[BEGIN The records]

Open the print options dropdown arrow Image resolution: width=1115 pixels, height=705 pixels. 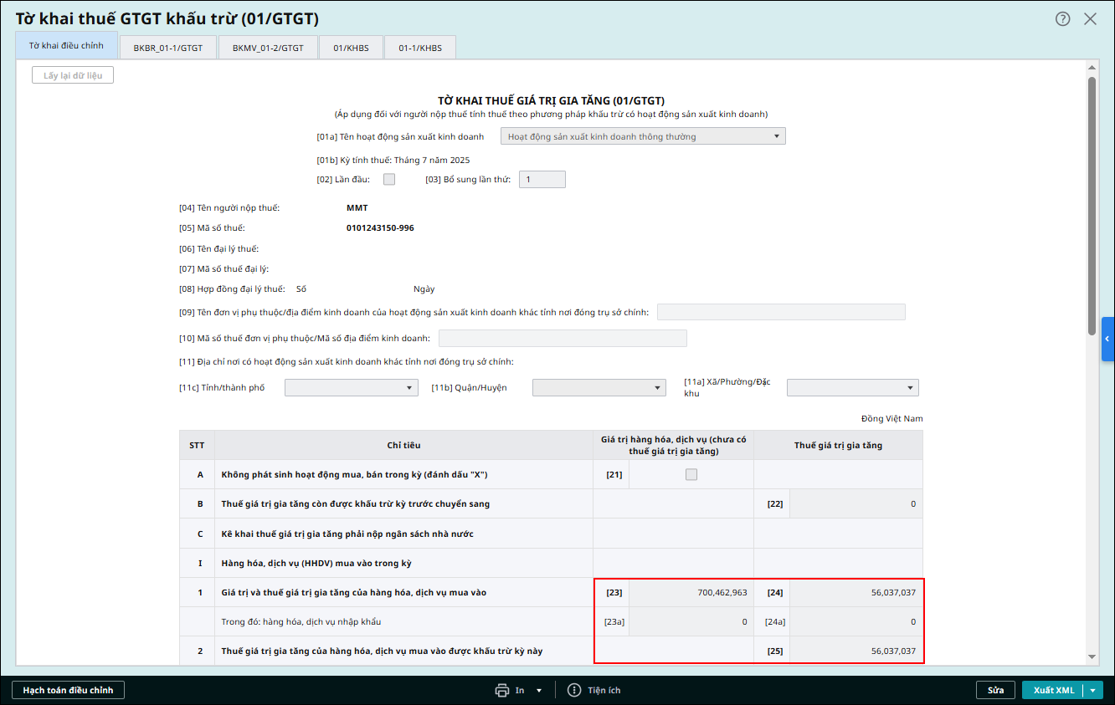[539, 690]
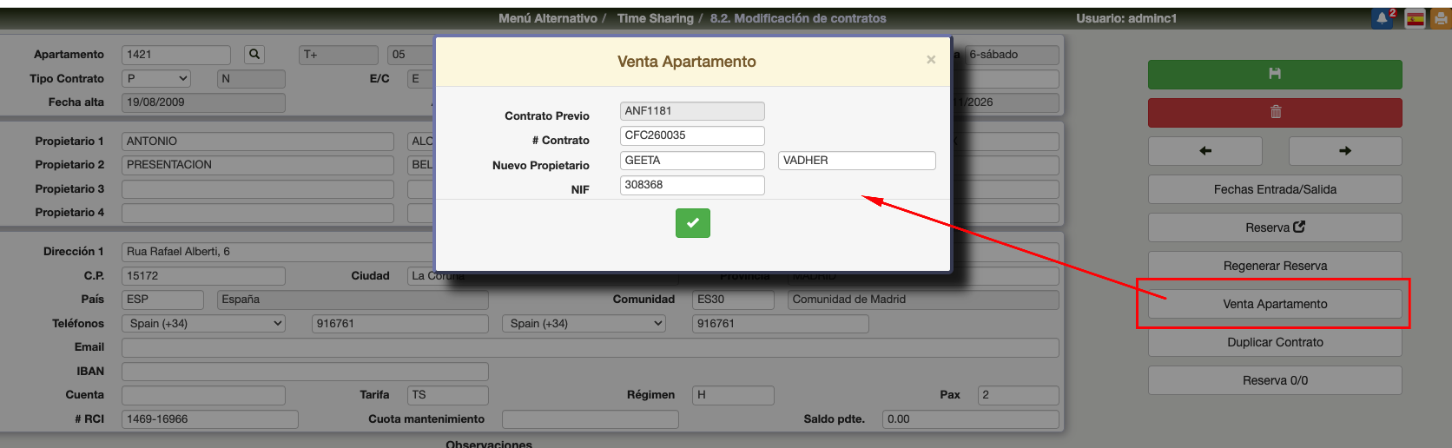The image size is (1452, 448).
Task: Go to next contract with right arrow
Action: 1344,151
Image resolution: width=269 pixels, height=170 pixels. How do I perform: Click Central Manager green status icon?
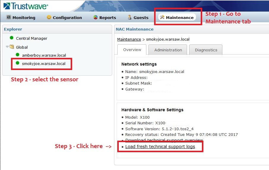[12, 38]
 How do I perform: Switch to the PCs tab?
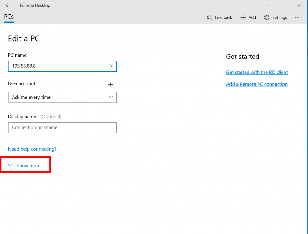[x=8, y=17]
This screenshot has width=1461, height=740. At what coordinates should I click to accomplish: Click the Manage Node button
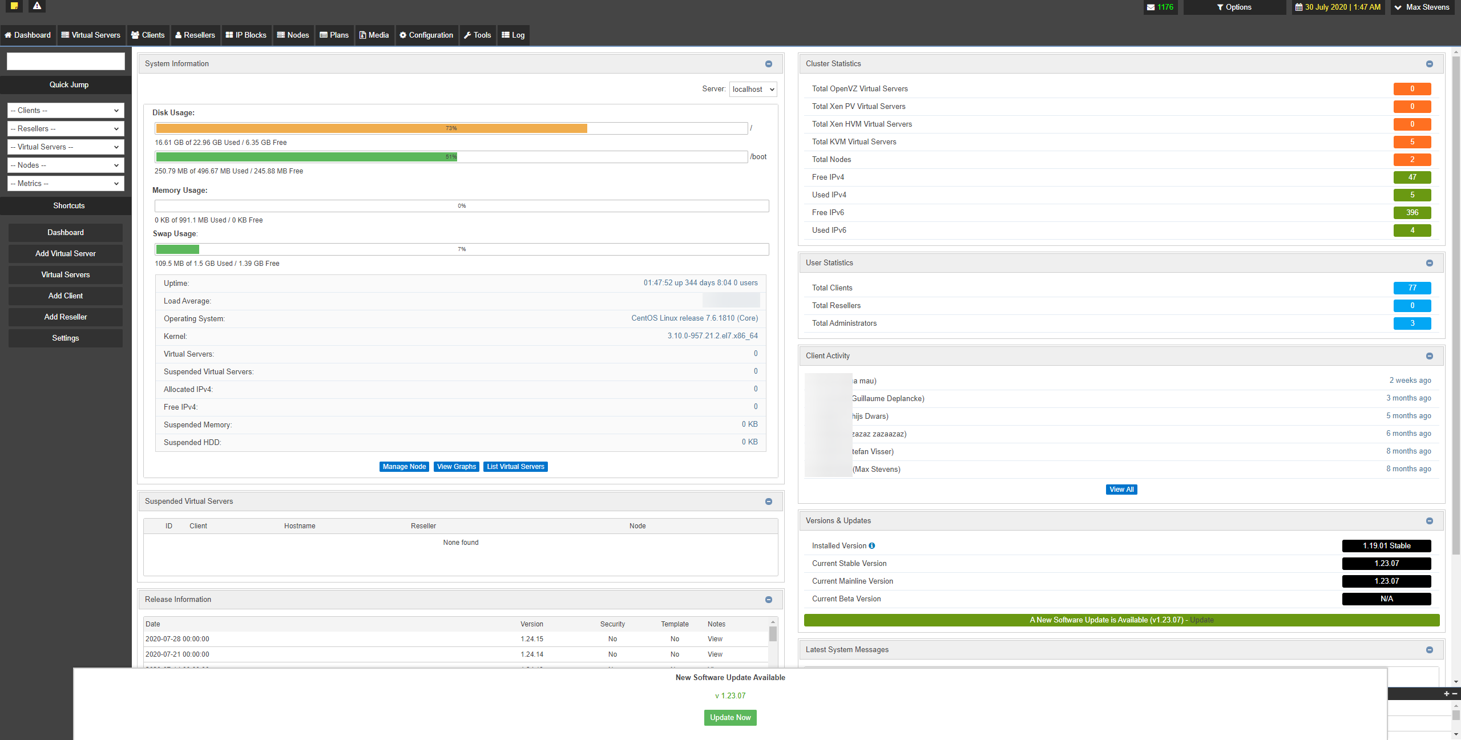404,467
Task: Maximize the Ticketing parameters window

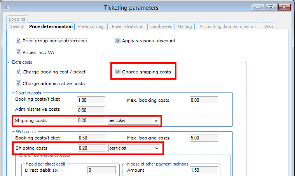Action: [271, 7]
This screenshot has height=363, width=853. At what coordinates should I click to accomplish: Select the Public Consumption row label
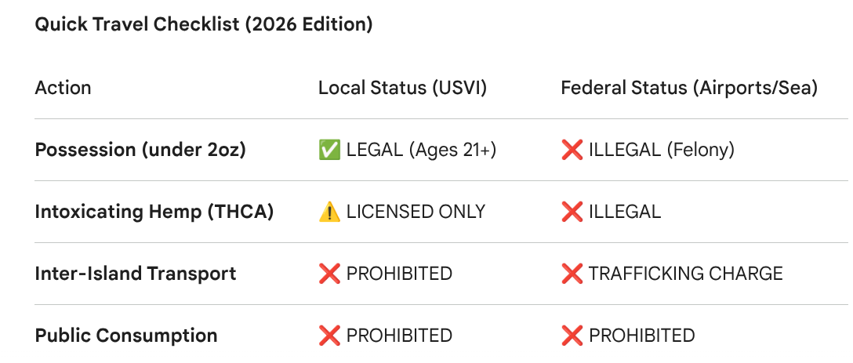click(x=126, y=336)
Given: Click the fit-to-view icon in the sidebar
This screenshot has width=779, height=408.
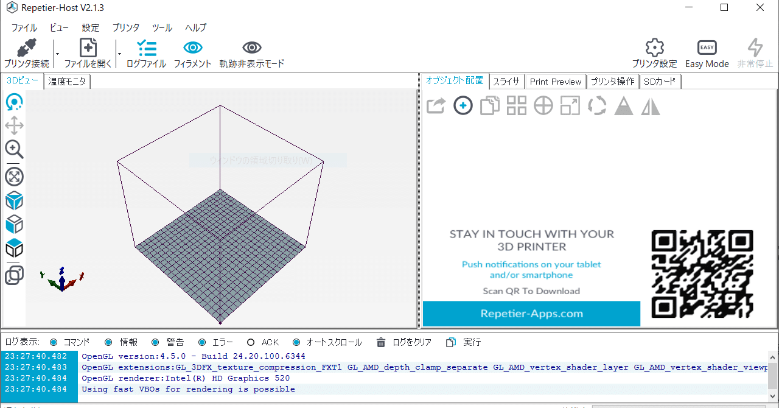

[END The records]

Copy out the lines starting with the line that contains "Image resolution: width=269" and going on through the line that contains "click(x=126, y=336)", both included. Leave the pictures out of your answer.

Answer in full:
Image resolution: width=269 pixels, height=170 pixels. How do I perform: Click Central Manager green status icon?
[12, 38]
 How do I perform: Switch to the PCs tab?
[x=8, y=17]
This screenshot has width=1461, height=740. At what coordinates should I click to accomplish: Click the Manage Node button
404,467
Task: Maximize the Ticketing parameters window

Action: [271, 7]
This screenshot has height=363, width=853. At what coordinates should I click to accomplish: Select the Public Consumption row label
click(x=126, y=336)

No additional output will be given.